Wenn ich es recht sehe, geht es im vorliegenden Fall um eine Maßnahme in einem Nicht-Bebauungsplangebiet (= Indiz gegen das positive Extrem Freistellung), aber in einem Wohnhaus mit wenigen Wohneinheiten (= Indiz gegen das negative Extrem Erfordernis des "aufwendigen" Genehmigungsverfahrens).

Ich meinte also nicht die Übersichtlichkeit im speziellen Einzelfall, sondern daß der Gesetzgeber ganze Gruppen von Vorhaben definiert, die typischerweise (wegen der relativen Einfachheit der Prüfung) für vereinfachte Verfahren geeignet sind.
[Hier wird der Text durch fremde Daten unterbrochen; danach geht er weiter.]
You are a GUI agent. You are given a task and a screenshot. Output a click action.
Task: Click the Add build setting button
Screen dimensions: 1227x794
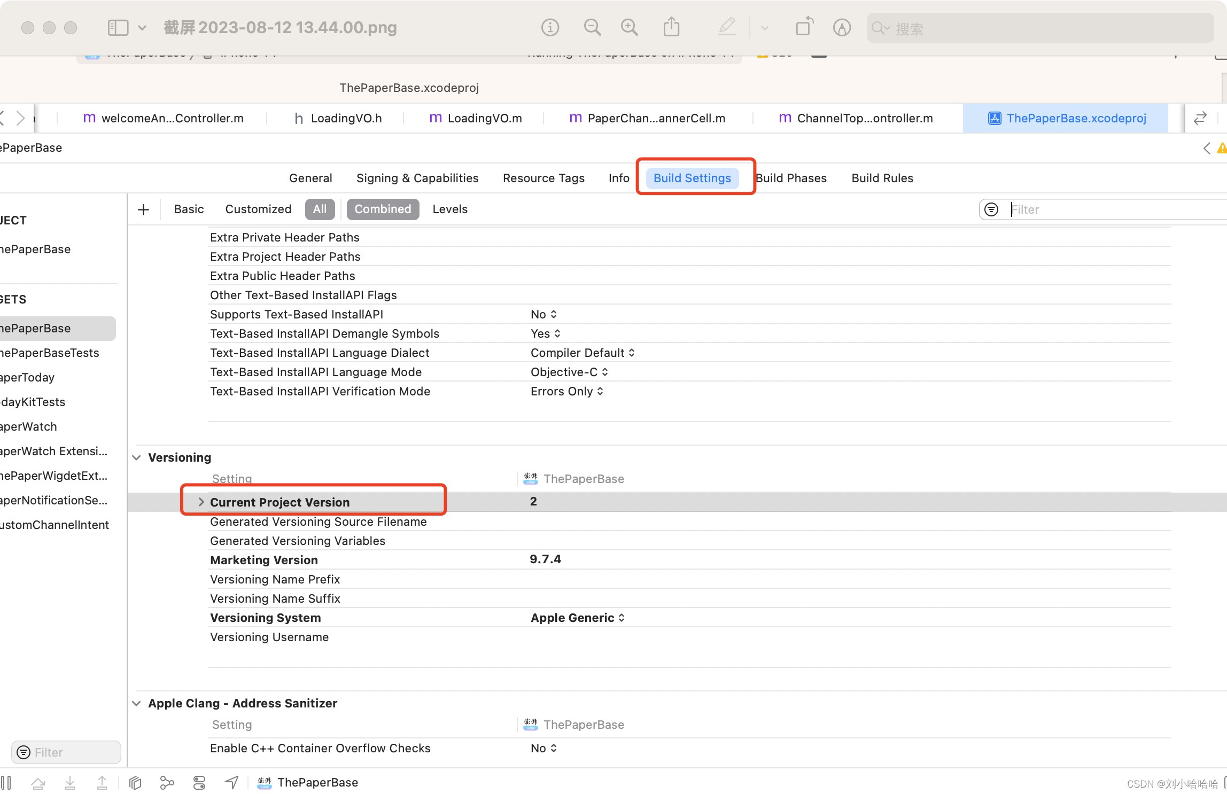tap(143, 209)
Für den vorliegenden Wunsch sehe ich gute Chancen, nicht gleich die allergrößten Orakel befragen zu müssen

Warum hast du kein Freistellungsverfahren genutzt? Kam das nicht in Betracht?
Ich lese
Das Haus ist von ca. 1800.
als ziemlich sicheres Indiz für "kein Bebauungsplangebiet".